§ **TASK DIRECTIONS**
Go through the following data and transcribe exactly the stretch of lines from the one holding "Privacy Policy (405, 864)" to the one holding "Sunwill (759, 1611)", both included.

§ **Stored items**
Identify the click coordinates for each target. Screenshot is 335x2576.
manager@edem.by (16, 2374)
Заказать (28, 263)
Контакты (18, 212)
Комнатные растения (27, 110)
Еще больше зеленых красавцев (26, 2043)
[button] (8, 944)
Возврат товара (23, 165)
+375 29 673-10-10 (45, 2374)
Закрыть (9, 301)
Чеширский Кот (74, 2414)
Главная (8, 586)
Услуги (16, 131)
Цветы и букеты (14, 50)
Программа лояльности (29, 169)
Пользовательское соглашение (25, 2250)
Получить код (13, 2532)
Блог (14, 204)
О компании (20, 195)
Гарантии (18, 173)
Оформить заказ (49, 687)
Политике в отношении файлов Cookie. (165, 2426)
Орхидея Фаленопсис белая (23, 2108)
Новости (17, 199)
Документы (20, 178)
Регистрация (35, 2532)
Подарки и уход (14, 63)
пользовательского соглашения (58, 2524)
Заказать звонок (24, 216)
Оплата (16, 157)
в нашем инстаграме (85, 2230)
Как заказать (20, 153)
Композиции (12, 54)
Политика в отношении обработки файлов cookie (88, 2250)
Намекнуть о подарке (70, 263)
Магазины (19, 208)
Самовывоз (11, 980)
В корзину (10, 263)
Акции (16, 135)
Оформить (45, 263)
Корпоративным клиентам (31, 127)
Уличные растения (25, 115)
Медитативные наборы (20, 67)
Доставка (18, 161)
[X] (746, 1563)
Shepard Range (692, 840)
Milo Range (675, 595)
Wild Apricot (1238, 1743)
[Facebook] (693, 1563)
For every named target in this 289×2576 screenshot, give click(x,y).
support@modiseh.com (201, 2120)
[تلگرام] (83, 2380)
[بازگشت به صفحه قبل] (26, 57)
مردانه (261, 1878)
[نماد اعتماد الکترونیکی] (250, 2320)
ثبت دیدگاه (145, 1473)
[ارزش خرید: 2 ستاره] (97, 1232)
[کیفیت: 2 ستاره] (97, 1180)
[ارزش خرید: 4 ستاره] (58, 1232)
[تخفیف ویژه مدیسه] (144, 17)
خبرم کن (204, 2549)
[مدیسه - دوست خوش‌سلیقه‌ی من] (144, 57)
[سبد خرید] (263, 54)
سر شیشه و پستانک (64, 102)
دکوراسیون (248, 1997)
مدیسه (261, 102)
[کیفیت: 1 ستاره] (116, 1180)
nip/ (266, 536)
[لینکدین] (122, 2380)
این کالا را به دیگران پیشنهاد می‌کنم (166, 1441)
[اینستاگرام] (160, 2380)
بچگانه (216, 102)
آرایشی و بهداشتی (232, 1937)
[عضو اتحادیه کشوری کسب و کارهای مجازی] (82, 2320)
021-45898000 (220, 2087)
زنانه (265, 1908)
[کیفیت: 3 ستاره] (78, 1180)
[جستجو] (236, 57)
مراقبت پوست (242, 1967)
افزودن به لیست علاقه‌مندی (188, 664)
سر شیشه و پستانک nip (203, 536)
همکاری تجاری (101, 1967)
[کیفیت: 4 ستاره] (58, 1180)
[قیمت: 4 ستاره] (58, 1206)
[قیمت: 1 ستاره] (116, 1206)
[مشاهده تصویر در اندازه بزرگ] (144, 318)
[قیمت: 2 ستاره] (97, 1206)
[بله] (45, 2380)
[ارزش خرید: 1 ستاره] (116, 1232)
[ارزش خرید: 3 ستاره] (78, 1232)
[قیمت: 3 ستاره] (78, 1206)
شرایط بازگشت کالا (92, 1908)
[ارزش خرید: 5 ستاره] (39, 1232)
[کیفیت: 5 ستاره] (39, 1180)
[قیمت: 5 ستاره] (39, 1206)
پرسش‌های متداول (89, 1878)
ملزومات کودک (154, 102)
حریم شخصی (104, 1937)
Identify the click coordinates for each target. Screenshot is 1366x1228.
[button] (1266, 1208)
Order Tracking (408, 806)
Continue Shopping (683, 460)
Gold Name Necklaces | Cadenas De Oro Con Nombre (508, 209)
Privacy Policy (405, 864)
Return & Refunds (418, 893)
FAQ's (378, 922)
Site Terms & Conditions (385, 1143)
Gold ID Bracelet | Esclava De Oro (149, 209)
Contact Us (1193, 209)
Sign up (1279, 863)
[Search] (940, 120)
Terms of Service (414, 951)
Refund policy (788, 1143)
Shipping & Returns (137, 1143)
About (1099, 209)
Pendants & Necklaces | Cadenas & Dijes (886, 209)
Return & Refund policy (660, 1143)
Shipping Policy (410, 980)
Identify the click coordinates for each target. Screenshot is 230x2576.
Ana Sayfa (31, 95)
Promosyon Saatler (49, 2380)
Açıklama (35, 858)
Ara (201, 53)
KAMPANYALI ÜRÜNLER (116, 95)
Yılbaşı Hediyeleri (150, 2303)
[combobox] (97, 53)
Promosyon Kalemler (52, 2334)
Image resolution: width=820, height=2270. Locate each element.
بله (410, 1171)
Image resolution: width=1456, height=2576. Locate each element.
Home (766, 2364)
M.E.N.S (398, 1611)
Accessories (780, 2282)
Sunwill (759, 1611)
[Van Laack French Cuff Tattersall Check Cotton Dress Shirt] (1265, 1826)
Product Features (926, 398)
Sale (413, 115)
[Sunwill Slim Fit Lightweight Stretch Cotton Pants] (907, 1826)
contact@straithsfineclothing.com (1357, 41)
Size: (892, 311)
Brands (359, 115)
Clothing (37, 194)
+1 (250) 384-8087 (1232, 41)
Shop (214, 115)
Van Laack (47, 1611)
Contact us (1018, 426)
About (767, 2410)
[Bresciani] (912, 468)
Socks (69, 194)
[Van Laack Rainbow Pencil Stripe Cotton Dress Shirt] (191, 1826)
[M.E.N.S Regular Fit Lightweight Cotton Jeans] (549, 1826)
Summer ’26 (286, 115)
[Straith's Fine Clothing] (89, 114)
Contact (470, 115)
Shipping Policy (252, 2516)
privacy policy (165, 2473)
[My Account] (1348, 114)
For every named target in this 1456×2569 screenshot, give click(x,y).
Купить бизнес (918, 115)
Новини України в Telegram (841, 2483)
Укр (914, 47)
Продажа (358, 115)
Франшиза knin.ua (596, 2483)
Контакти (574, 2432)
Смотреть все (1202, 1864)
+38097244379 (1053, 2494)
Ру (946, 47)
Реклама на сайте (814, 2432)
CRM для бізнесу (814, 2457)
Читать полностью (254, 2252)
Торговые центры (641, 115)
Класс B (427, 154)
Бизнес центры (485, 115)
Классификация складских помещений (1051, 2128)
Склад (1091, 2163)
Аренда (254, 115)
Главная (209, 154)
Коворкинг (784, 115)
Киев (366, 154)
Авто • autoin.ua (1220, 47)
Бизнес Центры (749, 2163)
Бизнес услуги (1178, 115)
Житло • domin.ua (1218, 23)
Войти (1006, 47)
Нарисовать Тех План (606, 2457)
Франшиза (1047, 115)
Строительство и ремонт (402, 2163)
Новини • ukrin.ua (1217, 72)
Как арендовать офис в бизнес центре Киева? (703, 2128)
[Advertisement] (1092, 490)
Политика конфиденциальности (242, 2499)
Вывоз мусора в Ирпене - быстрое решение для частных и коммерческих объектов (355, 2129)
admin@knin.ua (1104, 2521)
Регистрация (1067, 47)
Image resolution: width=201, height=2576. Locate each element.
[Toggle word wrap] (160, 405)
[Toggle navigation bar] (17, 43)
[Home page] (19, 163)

§ **RESPONSE TO THIS TASK**
Privacy Policy (405, 864)
Return & Refunds (418, 893)
FAQ's (378, 922)
Site Terms & Conditions (385, 1143)
Gold ID Bracelet | Esclava De Oro (149, 209)
Contact Us (1193, 209)
Sign up (1279, 863)
[Search] (940, 120)
Terms of Service (414, 951)
Refund policy (788, 1143)
Shipping & Returns (137, 1143)
About (1099, 209)
Pendants & Necklaces | Cadenas & Dijes (886, 209)
Return & Refund policy (660, 1143)
Shipping Policy (410, 980)
Identify the click coordinates for each target. Screenshot is 230x2576.
Ana Sayfa (31, 95)
Promosyon Saatler (49, 2380)
Açıklama (35, 858)
Ara (201, 53)
KAMPANYALI ÜRÜNLER (116, 95)
Yılbaşı Hediyeleri (150, 2303)
[combobox] (97, 53)
Promosyon Kalemler (52, 2334)
Image resolution: width=820, height=2270. Locate each element.
بله (410, 1171)
Image resolution: width=1456, height=2576. Locate each element.
Home (766, 2364)
M.E.N.S (398, 1611)
Accessories (780, 2282)
Sunwill (759, 1611)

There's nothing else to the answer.